The paradox is striking - the fact that I would feel as I do now on the eve of my release. It's amazing how strong the relationships that I've built here are. I suppose it's similar to the bond soldiers form in the foxhole. I guess I'm not sure I can really describe it. Perhaps the feelings of joy will come to the fore tomorrow morning - I expect that they will actually. But for the moment I need to sit with the sadness and indeed the gratefullness that I was accompanied on this journey by some truly amazing and inspiring men.

Last Saturday we had the baptism that I'd been helping one of my friends here to prepare for. In the end it turned out to be a very beautiful and meaningful ceremony for everyone, and the priest invited him to make his first communion as well.

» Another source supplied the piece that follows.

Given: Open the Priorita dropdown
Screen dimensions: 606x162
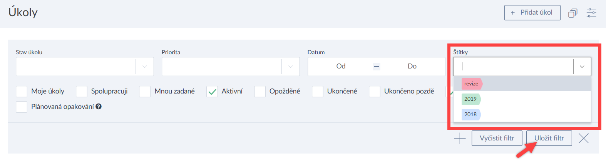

There's a lot I could say about the prison system (it stinks big time), how this all relates to closing the SOA (trust me it does) and on the current state of the nation (Bush is nuts!) but I'll save that for another time. Before I hit the sack I plan to offer prayers of thanksgiving for the guys I have met here, for their friendship and support. I think the relationships that we've formed here are perhaps the most powerful act of resistance against the principalities and powers that I've been a part of; perhaps even more so than crossing the line.

March 7, 2003

At 8:30am this morning I was released from Allenwood. My folks were waiting in the parking lot and we immediately sped off to the NYC suburbs to spend the weekend with family.

I had had breakfast this morning with a few of my friends. Many other guys-many who I'd known and others whom I didn't- stopped by the table to wish me well. Others caught me in the hallway, or in my cube or in the rest room. When my name was called on the loudspeaker I walked slowly across the compound to Receiving and Discharge (R&D) … saying a few last goodbyes and savoring the moment. The R&D staff person scolded me for taking so long to get to his office. I responded by saying, "Sorry, I got here as fast as I could." Not quite the truth but I didn't care.

One humorous note: when I checked my email this evening (I have 700 to go through!) I found a message from something called "Online Degree" inviting me to get an internet degree in criminal justice. Gee, I thought I just did a six month PhD in that!

Mike lives in Syracuse and is a member of the SOA Abolitionists.